Für CSU-Chef Seehofer kommt der ADAC-Skandal wie gerufen. Denn in der Frage der Pkw-Maut liegt er mit dem Verband über Kreuz. Dass er nun daraus für sich und seine Maut-Politik Kapital schlagen will, sorgt für Kritik.

Die SPD hat mit scharfer Kritik darauf reagiert, dass Bayerns Ministerpräsident Horst Seehofer dem ADAC im Zusammenhang mit dem Skandal um gefälschte Zahlen beim Autopreis „Gelber Engel“ unterstellt hat, für eine Kampagne gegen die von der CSU geforderte Pkw-Maut die Zahlen manipuliert zu haben. Der parlamentarische Staatssekretär im Bundesumweltministerium, Florian Pronold, sprach von einem typischen Ablenkungsmanöver Seehofers. „Er vergleicht Äpfel mit Birnen“, sagte der Chef der Bayern-SPD Handelsblatt Online. „Wenn man seine Logik folgt, kann man auch von der Qualität der Doktorarbeiten von CSU-Politikern auf die Programme der CSU schließen.“

Seehofer hatte mit Blick auf die Preis-Manipulation erklärt, der Vorgang habe ihn „nicht überrascht“, denn er habe sich auch über andere Zahlen in der Vergangenheit gewundert. „Im Zusammenhang mit der Maut hab ich mich immer gefragt, wie man zu solchen Schlussfolgerungen kommen kann“, hatte Seehofer gesagt.

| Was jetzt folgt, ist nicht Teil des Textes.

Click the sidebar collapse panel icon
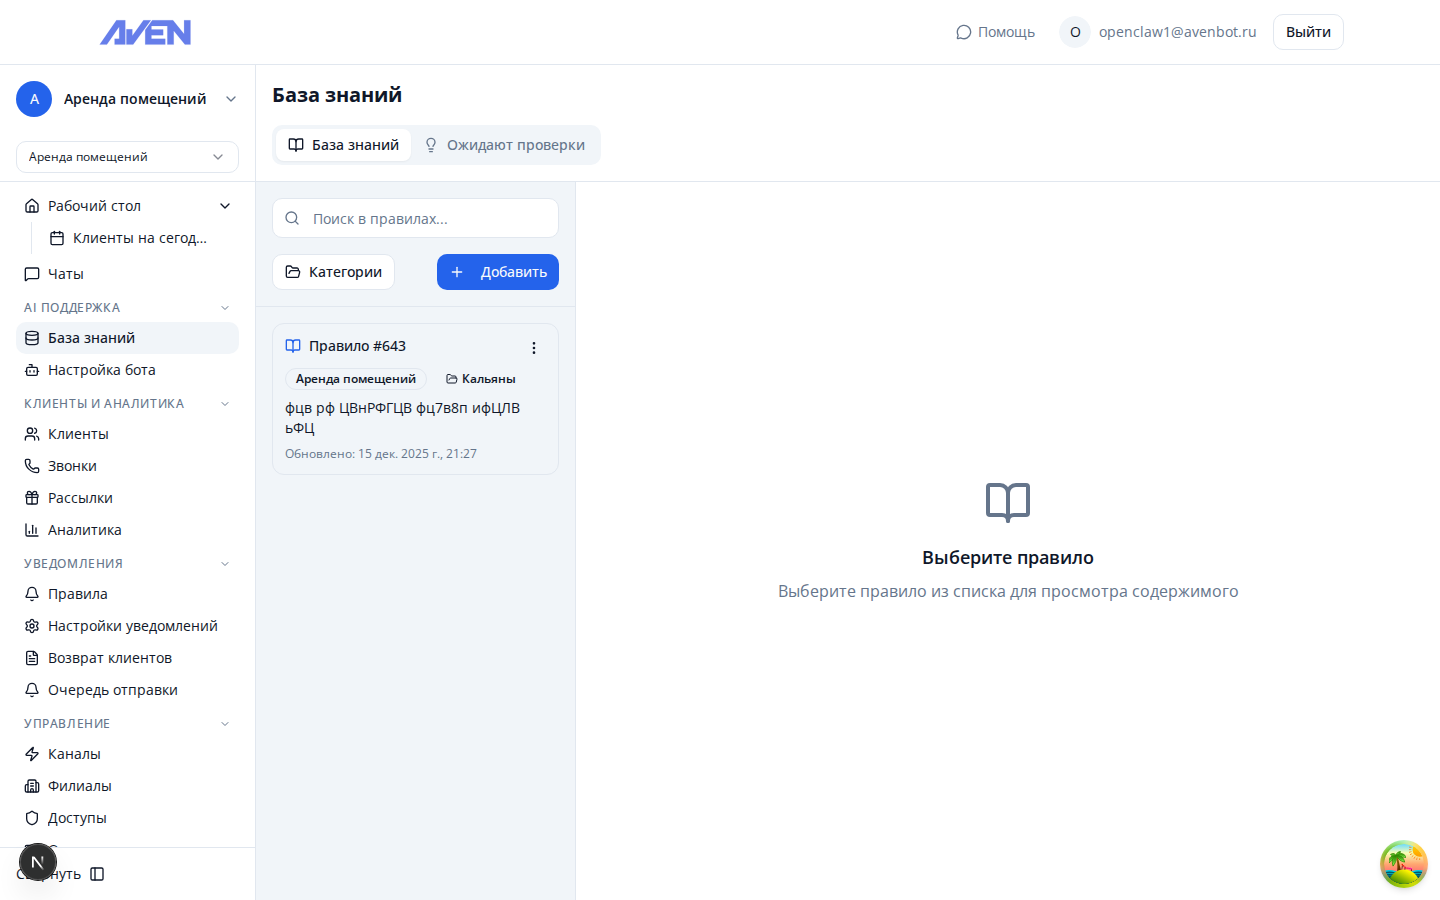The height and width of the screenshot is (900, 1440). click(97, 874)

Die CSU habe immer andere Zahlen etwa zum voraussichtlichen Aufkommen aus der Maut gehabt. Seehofers Kritik wies der Geschäftsführer des Automobilclubs Karl Obermair umgehend zurück. „Wir haben repräsentative Umfragen, auf denen unsere Meinungsbildung beruht“, sagte Obermair bei einer Pressekonferenz, die eigens wegen des aktuellen Skandals angesetzt worden war. Obermair nimmt die Maut-Äußerungen Seehofers dennoch ernst. Er habe jetzt bei einem unabhängigen Marktforschungsinstitut eine Neuauflage der Studie in Auftrag gegeben.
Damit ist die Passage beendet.